Nous retournâmes à la cabane, et nous causâmes de cet incident. J’étais furieux de l’accroc de mon fusil, et je ne cessais de me dire que si le coup était parti, le loup serait resté sur place. Mon ami s’étonnait que l’animal eût pu pénétrer dans la cour. Un vieux Cosaque ne voyait là rien de surprenant, affirmant que ce n’était pas un loup mais une sorcière, et qu’elle avait jeté un sort sur mon fusil. Ainsi devisions-nous, assis devant la cabane.

Soudain, les chiens se redressèrent : devant nous, au milieu de la rue, nous aperçûmes le même loup ; mais cette fois, à nos cris, il détala si vite que les chiens ne purent l’atteindre.

Cette seconde apparition raffermit le vieux Cosaque dans son idée que le loup était une sorcière.
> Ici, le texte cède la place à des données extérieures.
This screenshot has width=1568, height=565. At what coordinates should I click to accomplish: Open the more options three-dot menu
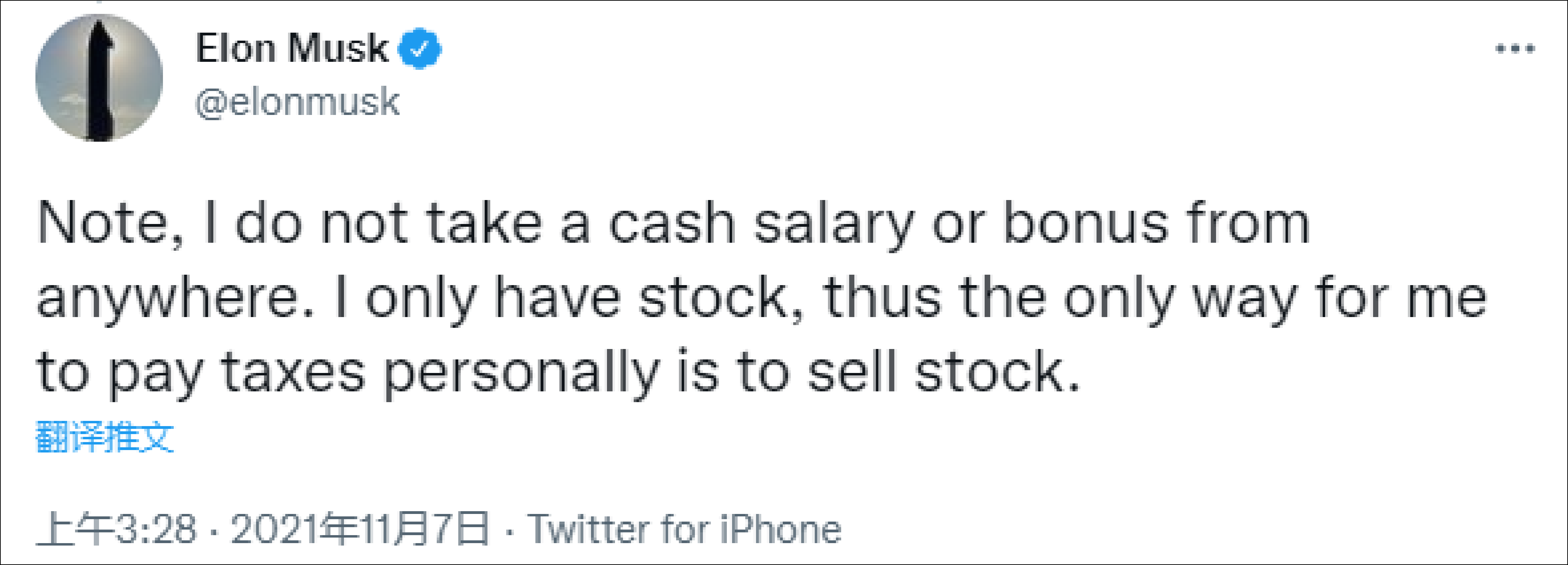pos(1515,49)
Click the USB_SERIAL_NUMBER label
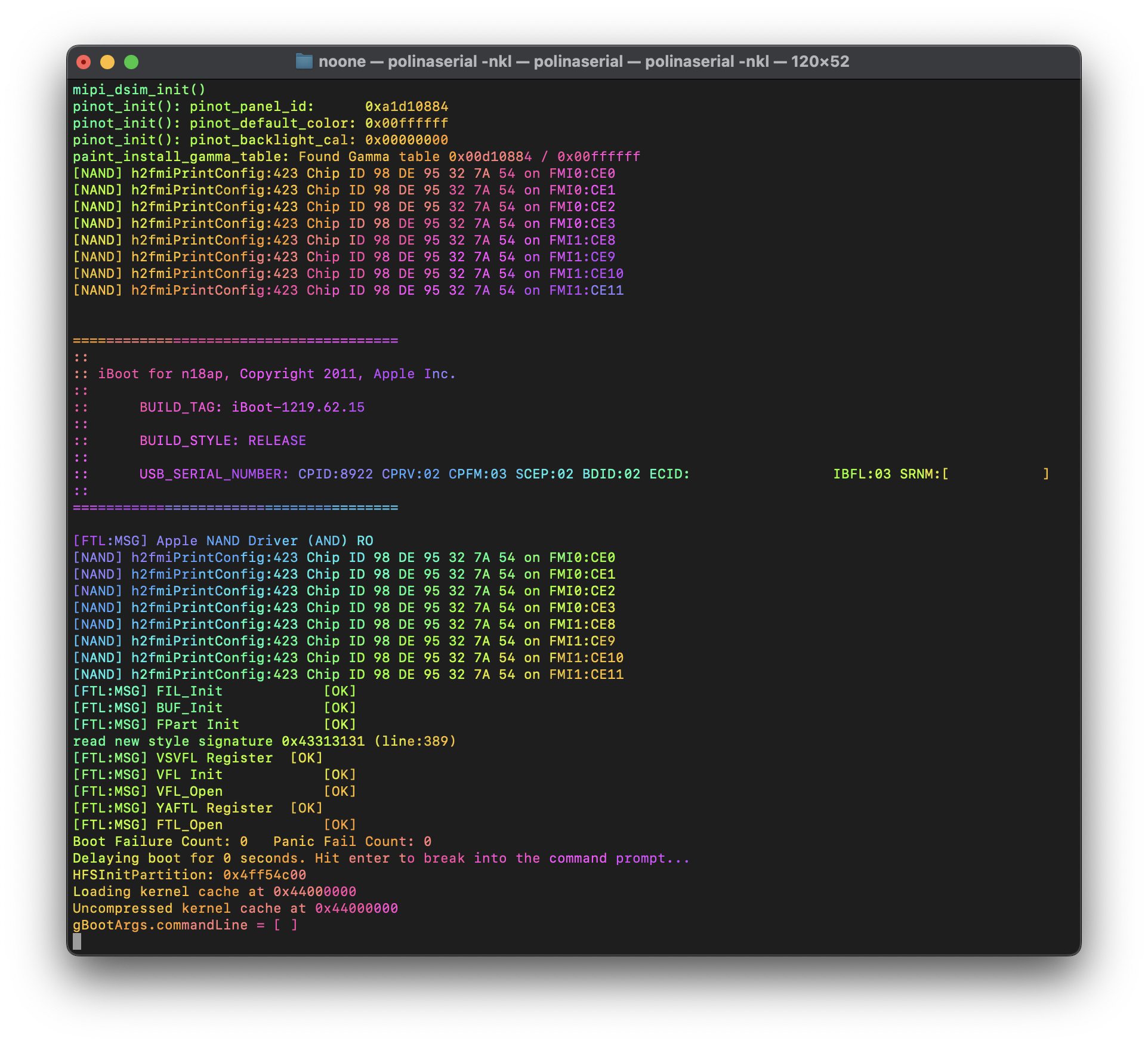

Moi, je me demandais si ce n’était pas un loup enragé, car je n’avais jamais vu ni entendu dire, qu’un loup chassé d’un endroit y fût revenu.

À tout hasard, je saupoudrai de poudre la plaie de Boulka et y mis le feu. La poudre, s’enflammant, brûla la partie atteinte.

C’était pour brûler la salive enragée, au cas où elle n’eût pas encore pénétré dans le sang. Car si la salive est déjà entrée dans le sang, le poison se répand avec lui par tout le corps, et alors on n’y peut plus remédier.